AutoML — TPOT, H2O & AutoKeras Complete Guide
In this tutorial, you'll learn about AutoML. We cover key concepts, practical examples, and best practices to help you understand and apply this topic effectively.
AutoML automates the end-to-end Machine Learning pipeline — data preprocessing, feature engineering, model selection, hyperparameter tuning, and ensembling — reducing the time from raw data to production models from weeks to hours.
What You'll Learn
You'll learn how three leading AutoML frameworks — TPOT (tree-based pipeline optimization), H2O AutoML (distributed AutoML), and AutoKeras (neural architecture search) — automate model development, and how to select the right tool for your problem type.
Why It Matters
Data scientists spend 60-80% of their time on repetitive tasks: trying different algorithms, tuning hyperparameters, and fixing preprocessing pipelines. AutoML frees them to focus on problem formulation, feature engineering from domain knowledge, and business impact. DodaTech's security analytics team uses AutoML to rapidly prototype anomaly detection models for Durga Antivirus Pro, reducing model development time from two weeks to two days.
Real-World Use
A fraud detection team at a payment processor uses H2O AutoML to train models on new merchant categories. The AutoML system evaluates 20+ algorithms with various preprocessing strategies overnight, producing a leaderboard of the best models. The winning ensemble model is automatically registered and deployed, achieving 99.2% AUC without manual intervention. TPOT handles smaller datasets where interpretability matters, while AutoKeras handles image-based fraud document analysis.
AutoML Landscape
flowchart TD
A[Raw Data] --> B{AutoML Framework}
B --> C[TPOT]
B --> D[H2O AutoML]
B --> E[AutoKeras]
C --> F[Genetic Programming]
C --> G[Scikit-learn Pipelines]
D --> H[Distributed Training]
D --> I[Stacked Ensembles]
E --> J[Neural Architecture Search]
E --> K[Keras Models]
F --> L[Best Pipeline]
H --> L
J --> L
L --> M[Deployment Model]
style B fill:#4a90d9,color:#fff
style L fill:#2ecc71,color:#fff
TPOT — Genetic Pipeline Search
TPOT uses genetic programming to evolve Machine Learning pipelines. It starts with random pipelines (preprocessor + model), selects the best performing, and creates new generations through crossover and mutation. TPOT is ideal for structured data with scikit-learn compatibility.

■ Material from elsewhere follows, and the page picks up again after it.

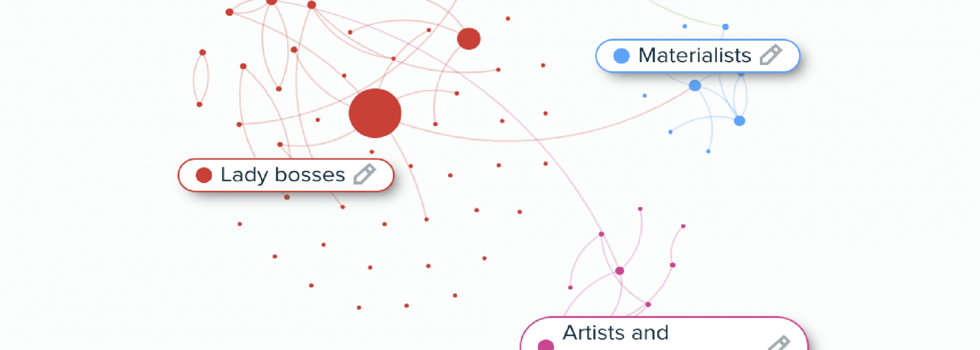Select the largest pink node in Artists cluster
The height and width of the screenshot is (350, 980).
[x=619, y=271]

from tpot import TPOTClassifier
from sklearn.datasets import load_digits
from sklearn.model_selection import train_test_split
from sklearn.metrics import accuracy_score
digits = load_digits()
X_train, X_test, y_train, y_test = train_test_split(
digits.data, digits.target,
test_size=0.2, random_state=42
)
tpot = TPOTClassifier(
generations=5,
population_size=20,
cv=3,
scoring='accuracy',
verbosity=2,
random_state=42,
n_jobs=-1
)
tpot.fit(X_train, y_train)
accuracy = accuracy_score(y_test, tpot.predict(X_test))

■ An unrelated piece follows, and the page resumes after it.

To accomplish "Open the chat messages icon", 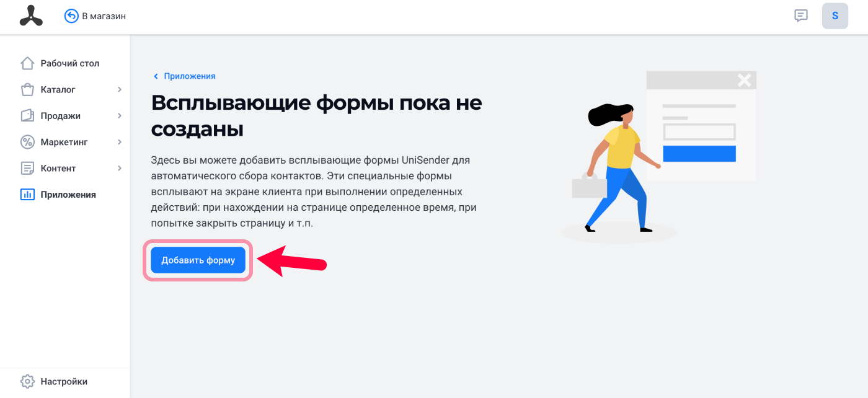I will pyautogui.click(x=801, y=16).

print(f"Test accuracy: {accuracy:.4f}")
print(f"Best pipeline:\n{tpot.fitted_pipeline_}")
Expected output:
Generation 1 - Best score: 0.9583
Generation 2 - Best score: 0.9645
Generation 3 - Best score: 0.9708
Generation 4 - Best score: 0.9729
Generation 5 - Best score: 0.9750
Test accuracy: 0.9722
Best pipeline:
Pipeline(steps=[('pca', PCA(n_components=0.95)),
('kneighborsclassifier', KNeighborsClassifier(n_neighbors=5))])
TPOT exports the best pipeline as Python code:
tpot.export('best_pipeline.py')
The exported file contains a complete, runnable pipeline that can be deployed without TPOT installed.
H2O AutoML — Distributed AutoML
H2O AutoML runs in a distributed Java-based engine, making it suitable for large datasets. It trains multiple algorithms — GLM, GBM, Random Forest, XGBoost, Deep Learning — and creates a stacked ensemble that combines their predictions.
import h2o
from h2o.automl import H2OAutoML
h2o.init(max_mem_size='4G')
df = h2o.import_file('https://h2o-public-test-data.s3.amazonaws.com/'
'smalldata/higgs/higgs_train_5k.csv')
x = df.columns[2:]
y = 'response'
df[y] = df[y].asfactor()
train, test = df.split_frame(ratios=[0.8], seed=42)
aml = H2OAutoML(
max_models=20,
seed=42,
max_runtime_secs=120,
sort_metric='AUC',
nfolds=3
)
aml.train(x=x, y=y, training_frame=train)
lb = aml.leaderboard
print(lb.head(10))
predictions = aml.leader.predict(test)
print(f"\nLeader model: {aml.leader.model_id}")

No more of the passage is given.